● **How to complete this task**
Leaving out all pictures, copy the lines below exactly, from the line with "Where should I" to the last line, both ends included.

● **Data under study**
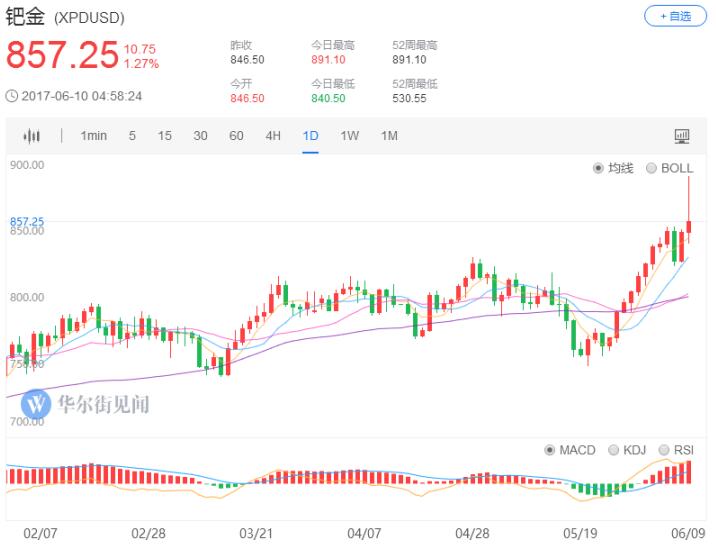Viewport: 716px width, 550px height.
Task: Click the clock icon beside the timestamp
Action: click(12, 96)
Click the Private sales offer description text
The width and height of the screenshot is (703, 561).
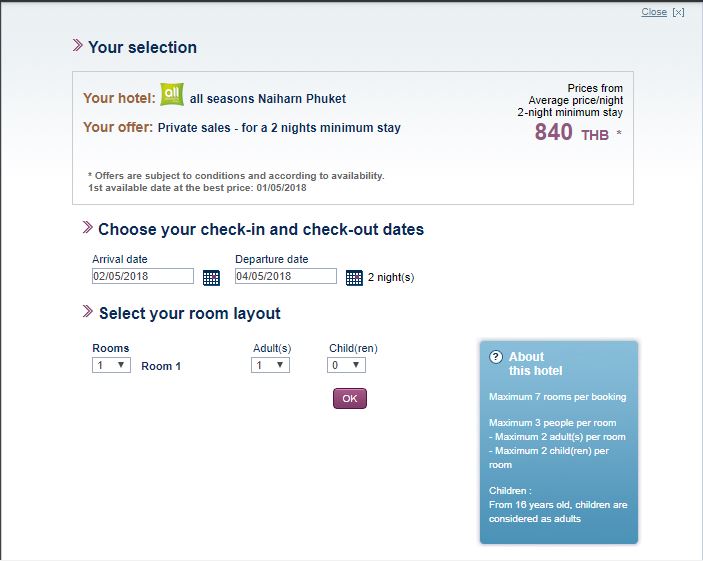(279, 128)
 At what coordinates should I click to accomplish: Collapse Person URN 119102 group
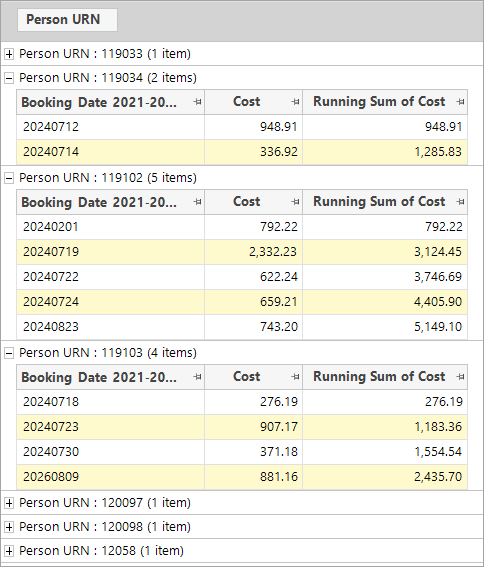coord(9,178)
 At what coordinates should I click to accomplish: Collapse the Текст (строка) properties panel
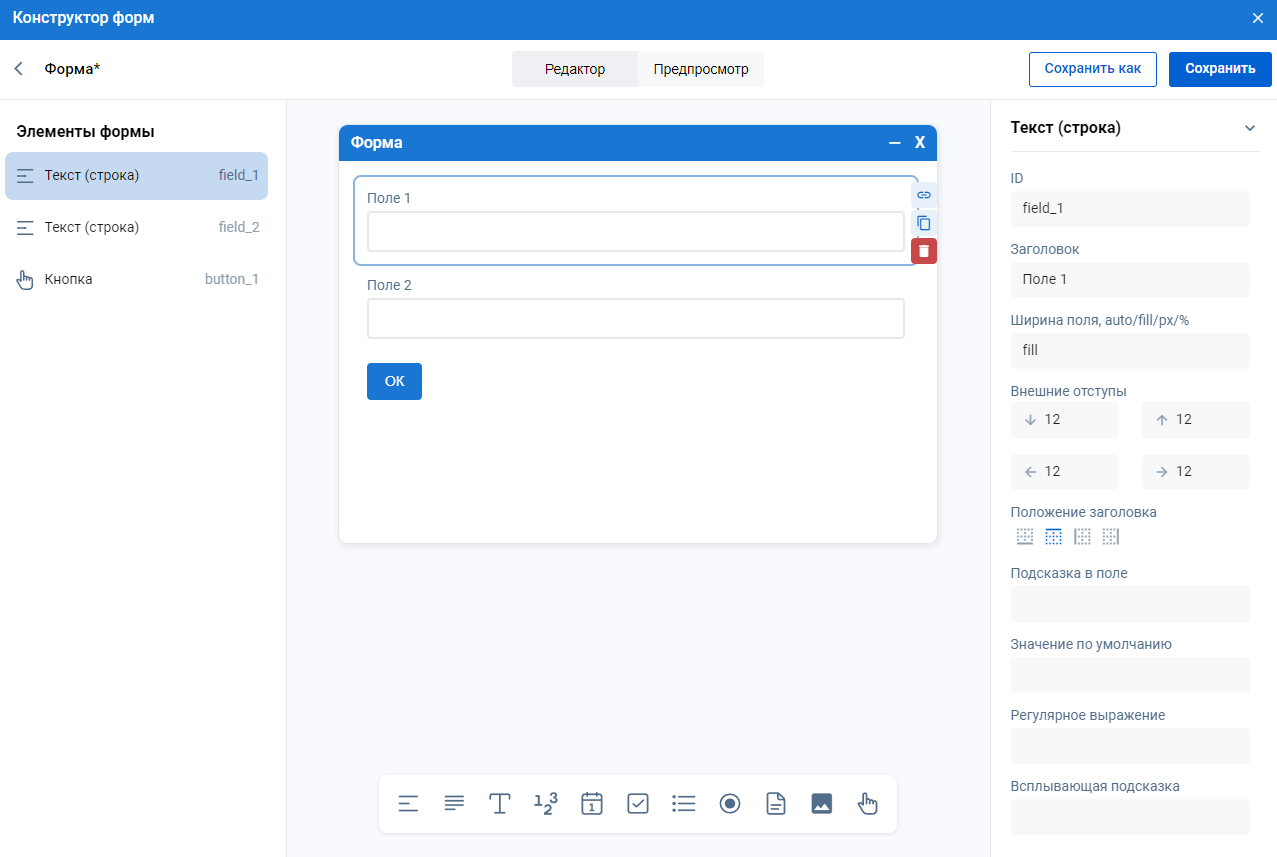click(x=1249, y=128)
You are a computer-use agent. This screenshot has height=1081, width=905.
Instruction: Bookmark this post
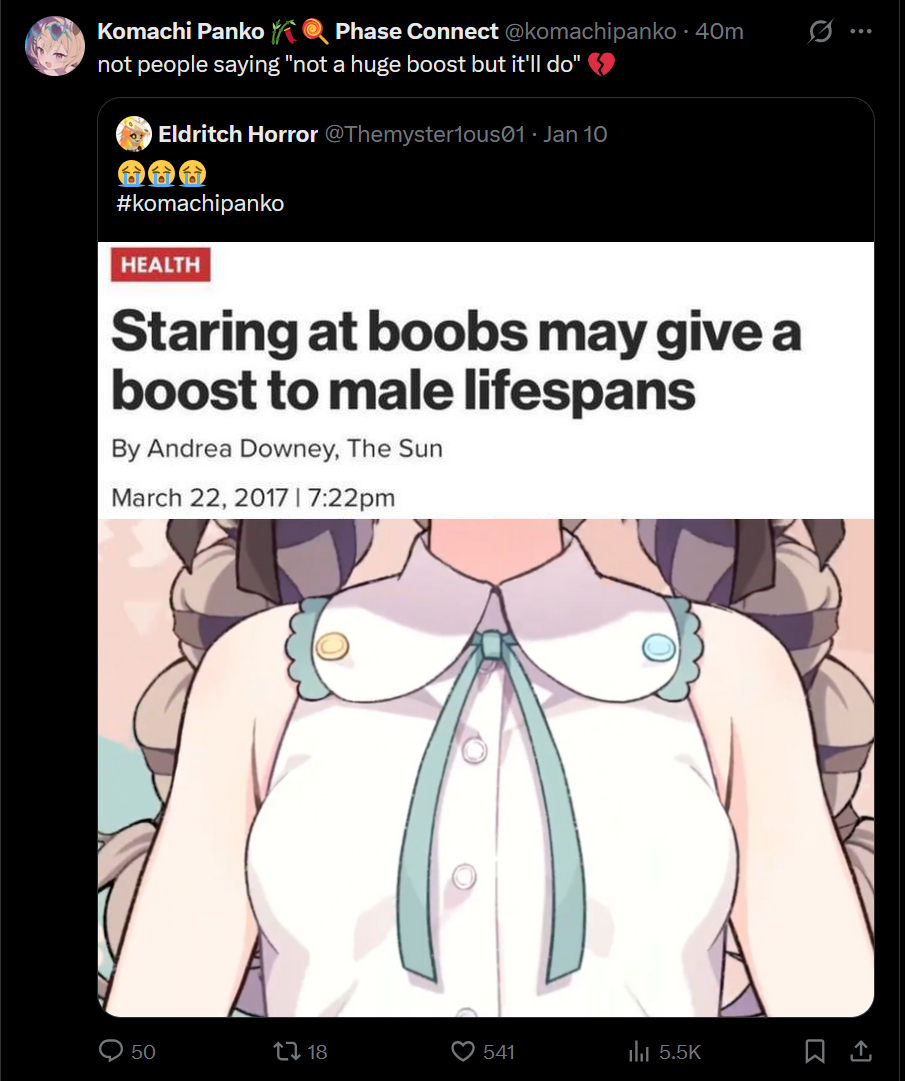point(815,1051)
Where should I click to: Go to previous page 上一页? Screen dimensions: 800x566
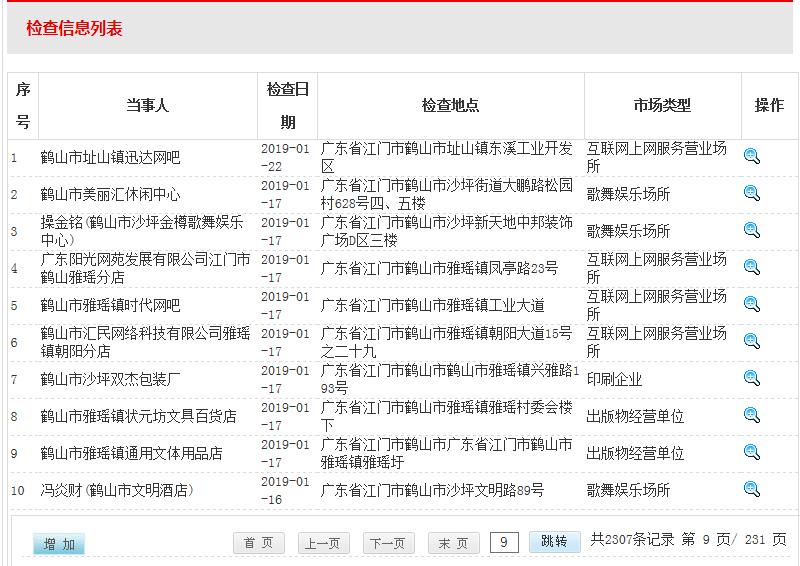point(323,543)
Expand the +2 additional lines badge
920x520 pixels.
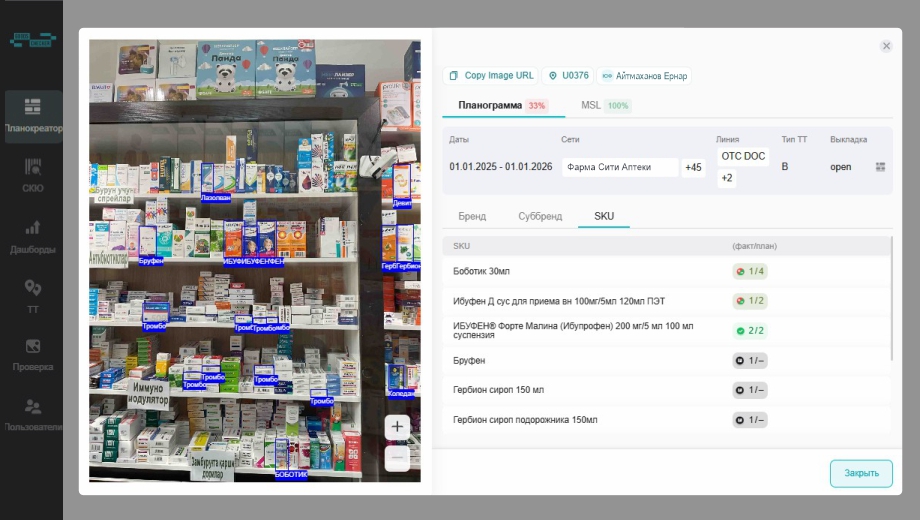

● **Task output**
Where should I click to: Go to previous page 上一页? Screen dimensions: 800x566
point(323,543)
Expand the +2 additional lines badge
920x520 pixels.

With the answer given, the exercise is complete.